2 羟乙基淀粉130/0.4对全脑缺血-再灌注损伤大鼠血-脑屏障的影响

叶伟光,王天龙   

  1. 100053 北京,首都医科大学宣武医院麻醉科
  • 出版日期:2010-08-16 发布日期:2012-07-06
  • 通讯作者: 王天龙(Email:wangteng1992@hotmail.com)

Effect of hydroxyethyl starch 130/0.4 on blood-brain barrier in rats after global cerebral ischemia-reperfusion

YE Wei-guang, WANG Tian-long   

  1. Department of Anesthesiology, Xuanwu Hospital, Capital Medical University, Beijing 100053, China
  • Online:2010-08-16 Published:2012-07-06
  • Contact: WANG Tian-long (Email: wangteng1992@hotmail.com)
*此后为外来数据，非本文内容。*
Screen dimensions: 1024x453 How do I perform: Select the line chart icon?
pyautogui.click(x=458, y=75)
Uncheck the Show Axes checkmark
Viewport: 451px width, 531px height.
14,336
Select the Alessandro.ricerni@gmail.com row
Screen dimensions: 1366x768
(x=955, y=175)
摘要: 目的   观察6%羟乙基淀粉130/0.4 对全脑缺血-再灌注损伤大鼠血-脑屏障通透性的影响,并探讨其可能的作用机制。方法   采用三血管阻断法建立大鼠全脑缺血-再灌注损伤模型,分别于全脑缺血前10 min、脑缺血10 min、再灌注后10 min 采集股动脉血检测动脉血氧分压和二氧化碳分压;干湿重法计算脑组织含水量,伊文蓝渗出量评价血-脑屏障通透性,免疫组织化学染色和酶联免疫吸附试验检测核因子-κBp65 活性和脑组织匀浆肿瘤坏死因子-α质量浓度。结果   手术前后不同观察时间点、不同处理组之间比较,动脉血氧分压和二氧化碳分压差异均无统计学意义(P > 0.05)。单纯缺血组、生理盐水组和羟乙基淀粉组大鼠脑组织核因子-κBp65 表达水平升高,免疫组织化学评分(IHS)增加(均P =0.000),其中羟乙基淀粉组大鼠两项指标显著低于其他两组(均P = 0.000)。缺血-再灌注损伤后,单纯缺血组和生理盐水组大鼠脑组织含水量和血-脑屏障通透性显著高于羟乙基淀粉组(均P = 0.000),而羟乙基淀粉组此两项检测指标均接近正常值范围(P > 0.05)。结论   6%羟乙基淀粉130/0.4 能够改善大鼠全脑缺血-再灌注损伤时的血-脑屏障功能,降低其通透性,减轻脑水肿,具有一定的脑保护作用;其作用机制与抑制肿瘤坏死因子-α和核因子-κBp65表达、减轻炎性损伤有关。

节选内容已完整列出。